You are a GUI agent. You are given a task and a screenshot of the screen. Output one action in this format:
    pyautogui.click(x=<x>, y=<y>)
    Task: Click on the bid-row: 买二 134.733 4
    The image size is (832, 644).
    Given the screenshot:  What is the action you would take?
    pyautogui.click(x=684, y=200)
===============
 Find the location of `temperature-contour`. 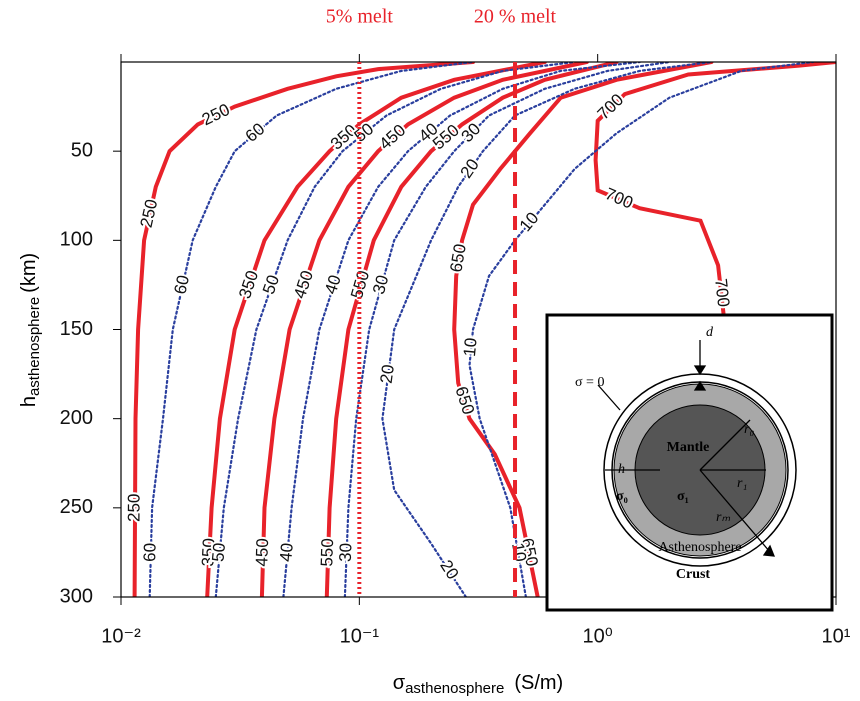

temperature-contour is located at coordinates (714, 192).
===============
Extraia, sem qualquer alteração, as linhas acima a partir daquela que contém "You are a GUI" e pare após aquela que contém "pyautogui.click(x=684, y=200)", incluindo ambas.

You are a GUI agent. You are given a task and a screenshot of the screen. Output one action in this format:
    pyautogui.click(x=<x>, y=<y>)
    Task: Click on the bid-row: 买二 134.733 4
    The image size is (832, 644).
    Given the screenshot:  What is the action you would take?
    pyautogui.click(x=684, y=200)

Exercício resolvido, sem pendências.